Era uma ambição antiga, a caixa mágica que agora experimenta em notallwhowanderarelost. “Uma vez vi uma peça em Paris, Le Cirque de Calder, que me inspirou imenso: puxas um cordelinho e aparece um leão ou um elefante de arame que provoca um sorriso enorme na cara de um velho que bebeu de mais. Desde então quero fazer algo assim; tentei várias vezes e nunca consegui. O meu trabalho sempre esteve próximo das artes visuais e houve outras alturas em que puxei fios para fazer acontecer coisas.
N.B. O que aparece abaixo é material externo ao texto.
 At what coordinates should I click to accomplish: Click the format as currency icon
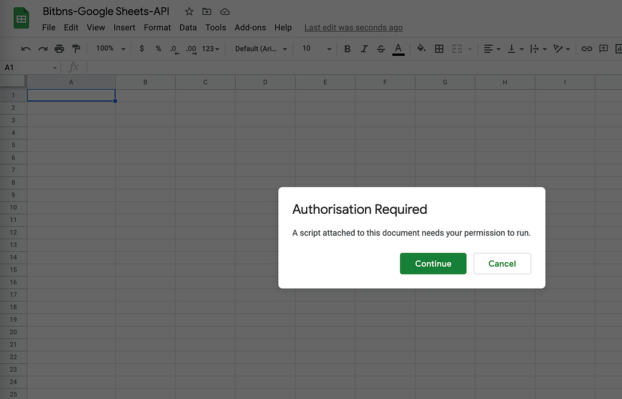tap(142, 49)
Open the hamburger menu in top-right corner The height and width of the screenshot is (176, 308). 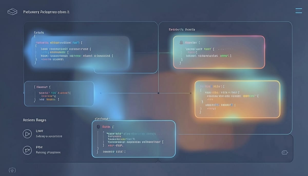click(299, 11)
Gosto dessa ligação entre a técnica e o palco e apaixona-me o tempo em que ainda era visível a ligação entre as duas coisas, embora saiba que é romântica, essa nostalgia por algo que já passou”, diz.

Foi essa simplicidade que procurou – e que encontrou. “É bom quando as pessoas percebem o truque, e aqui faço tudo às claras. As pessoas sentem-se ligadas, sentem-se comovidas, ainda que aquilo que eu lhes dê sejam apenas os restos de uma história. A minha ‘retirada’ tem a ver com isso. No fim acabas a escrever um poema com vestígios de frases, vestígios de cores, vestígios de formas – um poema que é um grande segredo que eu partilho com aquelas 70 pessoas.”

Grande segredo: bem vistas as coisas, notallwhowanderarelost não é “uma peça que tenta chocar o público ou a burguesia”, mas bem lá no fundo funciona como “contraponto a este mundo capitalista e frenético em que tudo tem um preço”. “O melhor para mim é quando as pessoas me dizem que enquanto assistiram à peça se reapropriaram do tempo. Percebes ou não percebes, gostas ou não gostas, mas passas uma bela hora – quase como numa sessão de ioga.” Já podemos respirar fundo.